Have you ever
stopped to wonder why is a spindle used to put the sleeping curse on the
princess in the Sleeping Beauty stories? It is a bit curious, since knowing how
to spin wool into yarn is not a skill that is required of a princess, so her
interactions with the spinning wheel and spindle would have been minimal in her
lifetime. For the time period that this story is deeply rooted in, this
practical skill would have been beneath someone of royal blood. Even current
adaptations of these stories show that a princess’s important attributed are
more frivolous. Rika Tóth states although these high-born “heroines are not
without talent – they play musical instrument, compose poetry, and draw – these
talents do not have the slightest practical use.” So why does the spindle
become the object of choice? Could it be that it is a critique of the noble
woman’s lack of practicality other than producing an heir?
The association
of the spindle with domesticity comes from early traditions where families would
sit by the hearth and listen to the grandmother's tale, which is spun like the
fibers of the very yarn she is making. However, this association with the happy
family is lost when one puts it in context of Sleeping Beauty, who is subjugated
by this weapon. Not only is this an intrusion on the domestic space, but it is also
an imposition on the female identity.

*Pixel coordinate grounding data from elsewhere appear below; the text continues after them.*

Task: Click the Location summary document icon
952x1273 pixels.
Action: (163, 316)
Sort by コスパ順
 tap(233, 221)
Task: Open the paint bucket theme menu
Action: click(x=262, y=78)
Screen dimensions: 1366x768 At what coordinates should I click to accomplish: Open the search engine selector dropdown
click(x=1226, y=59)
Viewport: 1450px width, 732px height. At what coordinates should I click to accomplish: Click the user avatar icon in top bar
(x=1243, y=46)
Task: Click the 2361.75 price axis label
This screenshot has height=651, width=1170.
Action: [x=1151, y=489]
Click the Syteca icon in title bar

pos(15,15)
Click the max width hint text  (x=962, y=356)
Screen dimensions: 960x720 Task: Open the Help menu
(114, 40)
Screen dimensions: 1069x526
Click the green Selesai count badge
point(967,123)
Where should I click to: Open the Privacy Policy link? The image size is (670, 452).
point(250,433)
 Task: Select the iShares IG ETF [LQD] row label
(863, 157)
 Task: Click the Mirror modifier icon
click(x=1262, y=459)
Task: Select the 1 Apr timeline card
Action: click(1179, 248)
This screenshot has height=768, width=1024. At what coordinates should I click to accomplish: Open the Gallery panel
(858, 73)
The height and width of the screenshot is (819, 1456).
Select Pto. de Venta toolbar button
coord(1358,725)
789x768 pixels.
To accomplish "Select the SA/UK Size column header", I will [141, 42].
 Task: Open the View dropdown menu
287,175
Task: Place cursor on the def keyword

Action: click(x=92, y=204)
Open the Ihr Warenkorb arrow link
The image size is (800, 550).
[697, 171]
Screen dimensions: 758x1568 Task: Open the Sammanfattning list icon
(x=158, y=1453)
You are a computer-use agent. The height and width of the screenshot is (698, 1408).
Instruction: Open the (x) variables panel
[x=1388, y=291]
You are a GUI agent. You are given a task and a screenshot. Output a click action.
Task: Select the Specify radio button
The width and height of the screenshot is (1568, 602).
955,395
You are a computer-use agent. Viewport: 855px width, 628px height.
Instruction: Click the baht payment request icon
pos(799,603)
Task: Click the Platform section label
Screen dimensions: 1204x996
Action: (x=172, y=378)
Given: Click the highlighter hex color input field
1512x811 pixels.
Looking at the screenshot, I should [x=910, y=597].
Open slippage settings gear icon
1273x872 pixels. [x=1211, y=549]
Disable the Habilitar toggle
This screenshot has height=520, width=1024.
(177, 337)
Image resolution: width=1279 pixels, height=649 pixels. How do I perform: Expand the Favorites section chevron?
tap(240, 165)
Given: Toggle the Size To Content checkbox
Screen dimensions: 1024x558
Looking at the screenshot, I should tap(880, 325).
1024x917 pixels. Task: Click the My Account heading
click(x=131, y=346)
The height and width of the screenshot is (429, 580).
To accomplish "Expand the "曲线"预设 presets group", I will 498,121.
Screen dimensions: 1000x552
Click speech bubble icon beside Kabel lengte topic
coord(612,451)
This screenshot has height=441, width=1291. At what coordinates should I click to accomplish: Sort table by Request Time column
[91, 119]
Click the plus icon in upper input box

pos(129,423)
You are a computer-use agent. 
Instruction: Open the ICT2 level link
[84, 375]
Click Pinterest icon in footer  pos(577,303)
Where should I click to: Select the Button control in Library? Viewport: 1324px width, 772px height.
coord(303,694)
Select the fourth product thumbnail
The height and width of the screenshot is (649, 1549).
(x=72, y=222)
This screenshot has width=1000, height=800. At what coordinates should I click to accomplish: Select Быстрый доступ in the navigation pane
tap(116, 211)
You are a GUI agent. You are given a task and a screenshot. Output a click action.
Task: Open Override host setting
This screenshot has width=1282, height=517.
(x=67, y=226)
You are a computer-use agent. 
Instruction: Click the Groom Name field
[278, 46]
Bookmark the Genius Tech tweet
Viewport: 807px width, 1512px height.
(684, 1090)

Domesticity and the identity of a mother
are seen as confinement that trap women into a mold and rob them of any other
way of life, reducing them to mere productive or reproductive units. This is
especially true of the noblewomen who had no practical skills to sustain an
independent lifestyle.
One only needs
to stop and look at the phallic shape of the spindle to further associate the
creation of a forced domestic identity with an encroachment on a woman’s right
to choose what she wishes to do with her body and with her life. The ignorant
princess is unaware of the dangers the spindle possesses and is tricked into
pricking her finger. This pricking and the bleeding that ensues can be read as
a figurative rape of the naïve girl. In an allegorical reading, it can also
represent the forced conformity to a domestic identity for women. While this
type of violation on the female body is often associated with patriarchal
power, it a woman who instigates the “rape” of the princess in this story.
But why would a
woman choose to subjugate a young girl?
The fairy or
witch who curses the princess does so, in most retellings, because she is insulted
that she did not receive an invitation to the celebration of the baby’s birth
while the other fairies did. In more recent retellings, there is some attempt
at justifying the reason for this exclusion. The Grimm Brothers wrote that the
King chose to invite 12 out of the 12 “Wise Women” in the kingdom because “he
had only twelve golden plates for them to eat out of.” Charles Perrault writes
that for the baby’s christening “all the fairies that could be found in the
realm (they numbered seven in all) were invited to be godmothers to the little
princess,” but then during the ceremony an aged fairy enters, “whom no one had
thought to invite—the reason being that for more than fifty years she had never
quitted the tower in which she lives, and the people had supposed her to be
dead or bewitched.” Disney’s adaptation of Sleeping
Beauty implies Maleficent was not invited because she was evil and in their
latest movie release, Maleficent has a dark history with the king. In each of
these cases, the exclusion that the uninvited guest experiences implies she
does not belong at the celebration of new life and new family.
Deemed unfit to
join the family celebration, the dark fairy/witch is excluded from having a
domestic relationship with the rest of the kingdom. So it makes sense that she
chooses a spindle to carry out her curse: Not only is it a symbol of the
domestic identity of women, but it also represents a tradition of
disempowerment that is passed down from mother to daughter through the simple
act of storytelling. Repeated tales of passive women who fulfill their gender
roles provide no real value to women who wish for a life other than the
domestic. Instead, these women are marked as abject and deemed unfit to join
society due to their non-normativity. With this frame of mind, we can see that the
fairy/witch is actually cursing the princess for her inclusion in the domestic space with the item that is used in reference to the domesticated woman.